▶ **Task statement**
Pick out every line in the records below that contains the word "Enable", and copy each of those lines.

[Item coordinate data]
= = = = =
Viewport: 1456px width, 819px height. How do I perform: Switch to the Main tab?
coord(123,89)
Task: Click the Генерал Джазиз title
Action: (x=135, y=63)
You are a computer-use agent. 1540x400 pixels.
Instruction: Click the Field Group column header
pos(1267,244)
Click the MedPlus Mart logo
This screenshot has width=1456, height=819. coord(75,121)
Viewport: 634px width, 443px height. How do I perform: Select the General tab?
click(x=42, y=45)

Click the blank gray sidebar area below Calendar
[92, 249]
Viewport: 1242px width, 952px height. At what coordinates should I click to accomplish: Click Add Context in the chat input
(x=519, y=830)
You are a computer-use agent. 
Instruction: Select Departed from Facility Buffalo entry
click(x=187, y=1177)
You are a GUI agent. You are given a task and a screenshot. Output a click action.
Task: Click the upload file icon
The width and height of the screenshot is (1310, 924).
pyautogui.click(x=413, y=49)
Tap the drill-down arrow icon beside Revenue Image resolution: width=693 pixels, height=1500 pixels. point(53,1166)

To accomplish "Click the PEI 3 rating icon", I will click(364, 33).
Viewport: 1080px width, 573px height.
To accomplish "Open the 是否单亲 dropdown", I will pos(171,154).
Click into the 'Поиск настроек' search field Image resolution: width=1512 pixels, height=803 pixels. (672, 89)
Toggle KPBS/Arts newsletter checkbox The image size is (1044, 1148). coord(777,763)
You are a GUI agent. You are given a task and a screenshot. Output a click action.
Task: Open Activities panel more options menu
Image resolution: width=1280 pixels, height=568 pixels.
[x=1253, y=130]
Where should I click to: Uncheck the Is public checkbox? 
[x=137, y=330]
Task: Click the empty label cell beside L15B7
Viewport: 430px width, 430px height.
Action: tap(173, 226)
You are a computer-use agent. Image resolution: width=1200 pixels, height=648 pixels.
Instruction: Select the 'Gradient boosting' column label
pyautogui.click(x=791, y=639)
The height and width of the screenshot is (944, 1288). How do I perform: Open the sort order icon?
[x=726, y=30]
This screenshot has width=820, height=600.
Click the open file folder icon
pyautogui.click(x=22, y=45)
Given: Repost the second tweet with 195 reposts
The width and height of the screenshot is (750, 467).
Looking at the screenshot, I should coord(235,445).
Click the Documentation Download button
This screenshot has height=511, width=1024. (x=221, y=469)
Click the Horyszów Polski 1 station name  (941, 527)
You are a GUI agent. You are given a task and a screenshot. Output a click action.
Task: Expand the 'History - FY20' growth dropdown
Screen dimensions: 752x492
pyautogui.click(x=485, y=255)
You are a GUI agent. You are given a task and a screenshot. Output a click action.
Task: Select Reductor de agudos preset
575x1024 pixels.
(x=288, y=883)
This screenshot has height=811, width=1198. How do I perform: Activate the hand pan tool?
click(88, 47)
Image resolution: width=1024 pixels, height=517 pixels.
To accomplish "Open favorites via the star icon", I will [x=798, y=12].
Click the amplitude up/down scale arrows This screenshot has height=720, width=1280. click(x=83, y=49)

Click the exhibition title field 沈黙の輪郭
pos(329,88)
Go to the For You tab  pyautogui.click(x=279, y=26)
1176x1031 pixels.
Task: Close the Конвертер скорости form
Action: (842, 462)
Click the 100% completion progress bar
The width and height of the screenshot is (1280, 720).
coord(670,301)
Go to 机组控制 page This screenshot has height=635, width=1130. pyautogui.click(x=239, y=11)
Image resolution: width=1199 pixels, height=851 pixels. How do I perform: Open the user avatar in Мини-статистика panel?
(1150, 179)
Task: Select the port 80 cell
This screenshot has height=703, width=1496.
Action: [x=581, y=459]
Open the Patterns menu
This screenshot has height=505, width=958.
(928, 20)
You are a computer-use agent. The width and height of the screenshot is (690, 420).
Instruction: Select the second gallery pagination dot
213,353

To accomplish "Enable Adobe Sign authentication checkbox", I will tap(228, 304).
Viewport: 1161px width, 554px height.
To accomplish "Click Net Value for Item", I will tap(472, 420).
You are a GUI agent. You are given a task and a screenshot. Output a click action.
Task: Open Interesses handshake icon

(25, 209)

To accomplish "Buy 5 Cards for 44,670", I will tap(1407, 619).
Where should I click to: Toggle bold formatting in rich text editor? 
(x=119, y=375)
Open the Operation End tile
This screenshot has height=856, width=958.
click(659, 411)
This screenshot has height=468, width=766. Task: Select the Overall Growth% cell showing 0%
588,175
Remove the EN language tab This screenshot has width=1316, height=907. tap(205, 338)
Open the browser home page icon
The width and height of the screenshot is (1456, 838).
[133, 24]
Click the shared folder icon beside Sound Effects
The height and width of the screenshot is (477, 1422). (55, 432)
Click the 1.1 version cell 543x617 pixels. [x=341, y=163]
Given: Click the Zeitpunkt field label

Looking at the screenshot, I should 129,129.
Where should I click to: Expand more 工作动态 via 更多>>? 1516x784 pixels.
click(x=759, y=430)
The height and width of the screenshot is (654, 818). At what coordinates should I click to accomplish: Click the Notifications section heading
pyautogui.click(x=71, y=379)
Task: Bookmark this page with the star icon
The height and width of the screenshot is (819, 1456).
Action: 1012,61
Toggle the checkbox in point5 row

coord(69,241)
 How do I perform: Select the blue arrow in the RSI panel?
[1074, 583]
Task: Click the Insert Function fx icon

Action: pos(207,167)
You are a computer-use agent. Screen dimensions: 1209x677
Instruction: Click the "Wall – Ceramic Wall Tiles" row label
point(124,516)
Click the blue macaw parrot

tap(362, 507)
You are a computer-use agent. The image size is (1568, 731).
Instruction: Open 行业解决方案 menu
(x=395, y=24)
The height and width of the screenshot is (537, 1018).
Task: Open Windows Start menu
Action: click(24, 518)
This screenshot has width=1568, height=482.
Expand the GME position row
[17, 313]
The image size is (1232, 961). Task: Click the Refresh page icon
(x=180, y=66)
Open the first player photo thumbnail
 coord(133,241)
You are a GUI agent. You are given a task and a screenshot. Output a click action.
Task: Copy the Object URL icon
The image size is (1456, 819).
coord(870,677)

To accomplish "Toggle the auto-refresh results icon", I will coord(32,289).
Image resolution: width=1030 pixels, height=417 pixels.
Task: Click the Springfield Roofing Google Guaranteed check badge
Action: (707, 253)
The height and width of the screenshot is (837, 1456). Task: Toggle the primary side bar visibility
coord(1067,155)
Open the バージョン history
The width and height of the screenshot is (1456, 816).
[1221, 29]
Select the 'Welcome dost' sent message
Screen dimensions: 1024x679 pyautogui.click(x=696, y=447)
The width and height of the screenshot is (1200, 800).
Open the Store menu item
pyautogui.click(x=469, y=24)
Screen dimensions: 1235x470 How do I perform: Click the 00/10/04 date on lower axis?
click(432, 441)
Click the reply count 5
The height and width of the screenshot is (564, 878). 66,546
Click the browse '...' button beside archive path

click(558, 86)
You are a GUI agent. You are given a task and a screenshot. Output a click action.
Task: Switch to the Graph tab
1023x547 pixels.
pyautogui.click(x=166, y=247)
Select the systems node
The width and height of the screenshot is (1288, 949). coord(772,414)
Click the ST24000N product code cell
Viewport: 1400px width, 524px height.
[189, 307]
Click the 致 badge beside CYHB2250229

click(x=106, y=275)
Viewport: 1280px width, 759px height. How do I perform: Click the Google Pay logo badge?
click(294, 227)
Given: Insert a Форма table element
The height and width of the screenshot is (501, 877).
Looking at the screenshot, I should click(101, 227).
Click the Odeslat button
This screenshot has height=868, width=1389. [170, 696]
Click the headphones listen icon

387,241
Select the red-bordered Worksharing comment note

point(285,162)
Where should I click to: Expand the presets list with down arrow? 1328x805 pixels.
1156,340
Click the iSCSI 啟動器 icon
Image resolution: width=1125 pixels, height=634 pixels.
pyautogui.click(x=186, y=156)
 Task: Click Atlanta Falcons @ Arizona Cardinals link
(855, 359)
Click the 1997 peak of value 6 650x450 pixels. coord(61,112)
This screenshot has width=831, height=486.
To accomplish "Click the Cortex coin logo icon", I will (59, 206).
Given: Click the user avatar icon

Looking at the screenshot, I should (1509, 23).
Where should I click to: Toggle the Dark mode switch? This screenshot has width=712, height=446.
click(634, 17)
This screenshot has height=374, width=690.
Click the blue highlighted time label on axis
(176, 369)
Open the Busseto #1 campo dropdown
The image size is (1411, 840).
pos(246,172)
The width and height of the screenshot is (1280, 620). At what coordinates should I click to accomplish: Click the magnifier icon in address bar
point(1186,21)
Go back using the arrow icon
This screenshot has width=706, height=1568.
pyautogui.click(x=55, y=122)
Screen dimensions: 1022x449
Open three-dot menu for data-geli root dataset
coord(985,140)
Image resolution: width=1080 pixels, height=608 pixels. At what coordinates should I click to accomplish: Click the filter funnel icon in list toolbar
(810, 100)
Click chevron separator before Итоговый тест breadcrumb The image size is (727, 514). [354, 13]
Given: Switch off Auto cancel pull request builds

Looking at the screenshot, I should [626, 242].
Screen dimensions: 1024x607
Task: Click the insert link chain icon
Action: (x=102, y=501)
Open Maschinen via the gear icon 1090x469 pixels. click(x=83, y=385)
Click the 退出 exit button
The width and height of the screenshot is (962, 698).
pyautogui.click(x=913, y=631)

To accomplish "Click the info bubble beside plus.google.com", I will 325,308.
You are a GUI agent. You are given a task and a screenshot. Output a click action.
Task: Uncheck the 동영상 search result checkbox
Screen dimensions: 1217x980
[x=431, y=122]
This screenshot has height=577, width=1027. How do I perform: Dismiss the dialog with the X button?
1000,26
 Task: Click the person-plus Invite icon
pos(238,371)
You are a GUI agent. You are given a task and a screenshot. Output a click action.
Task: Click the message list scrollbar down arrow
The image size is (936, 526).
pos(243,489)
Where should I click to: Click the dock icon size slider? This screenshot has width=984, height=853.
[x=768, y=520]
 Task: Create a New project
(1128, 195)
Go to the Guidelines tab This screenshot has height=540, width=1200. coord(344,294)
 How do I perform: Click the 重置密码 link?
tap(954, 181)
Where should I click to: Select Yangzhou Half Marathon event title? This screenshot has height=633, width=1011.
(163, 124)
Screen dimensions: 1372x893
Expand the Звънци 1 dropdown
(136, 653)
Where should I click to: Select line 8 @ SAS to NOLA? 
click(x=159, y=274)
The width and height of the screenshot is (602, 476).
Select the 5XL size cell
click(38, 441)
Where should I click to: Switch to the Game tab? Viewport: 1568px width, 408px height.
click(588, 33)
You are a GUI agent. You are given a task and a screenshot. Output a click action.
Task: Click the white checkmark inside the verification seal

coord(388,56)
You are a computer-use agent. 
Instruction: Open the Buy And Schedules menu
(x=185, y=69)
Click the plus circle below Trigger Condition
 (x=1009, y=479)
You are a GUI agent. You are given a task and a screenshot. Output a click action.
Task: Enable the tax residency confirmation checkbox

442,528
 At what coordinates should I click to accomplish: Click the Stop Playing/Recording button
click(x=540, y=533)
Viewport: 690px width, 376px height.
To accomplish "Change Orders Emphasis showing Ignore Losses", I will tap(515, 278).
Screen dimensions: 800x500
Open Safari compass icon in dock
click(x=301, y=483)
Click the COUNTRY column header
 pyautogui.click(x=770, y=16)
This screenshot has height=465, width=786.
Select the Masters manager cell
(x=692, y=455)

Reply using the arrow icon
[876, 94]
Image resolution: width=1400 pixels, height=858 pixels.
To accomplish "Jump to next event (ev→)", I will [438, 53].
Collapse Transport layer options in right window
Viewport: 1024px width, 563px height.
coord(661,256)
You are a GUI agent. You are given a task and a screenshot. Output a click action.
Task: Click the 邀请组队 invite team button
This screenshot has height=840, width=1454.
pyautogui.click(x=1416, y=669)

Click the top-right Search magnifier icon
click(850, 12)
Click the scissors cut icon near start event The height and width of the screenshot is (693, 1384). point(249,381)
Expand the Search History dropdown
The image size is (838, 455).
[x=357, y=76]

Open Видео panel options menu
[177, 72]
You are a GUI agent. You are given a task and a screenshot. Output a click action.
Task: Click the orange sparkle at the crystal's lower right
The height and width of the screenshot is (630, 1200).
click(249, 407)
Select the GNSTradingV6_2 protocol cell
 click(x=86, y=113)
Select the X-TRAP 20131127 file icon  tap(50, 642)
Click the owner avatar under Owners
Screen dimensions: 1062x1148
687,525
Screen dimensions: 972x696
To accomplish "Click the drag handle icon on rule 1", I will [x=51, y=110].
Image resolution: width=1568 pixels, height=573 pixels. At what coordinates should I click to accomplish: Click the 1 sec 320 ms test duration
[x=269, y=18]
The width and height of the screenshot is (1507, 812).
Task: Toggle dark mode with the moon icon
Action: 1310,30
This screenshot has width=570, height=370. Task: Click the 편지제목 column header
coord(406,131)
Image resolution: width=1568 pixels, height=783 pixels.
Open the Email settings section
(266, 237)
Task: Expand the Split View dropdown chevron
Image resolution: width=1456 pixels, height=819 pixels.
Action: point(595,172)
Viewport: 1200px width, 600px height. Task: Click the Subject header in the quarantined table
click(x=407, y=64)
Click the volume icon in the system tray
= = = = =
▶ **Answer to the task**
To accomplish "Enable Adobe Sign authentication checkbox", I will tap(228, 304).
Task: Enable the tax residency confirmation checkbox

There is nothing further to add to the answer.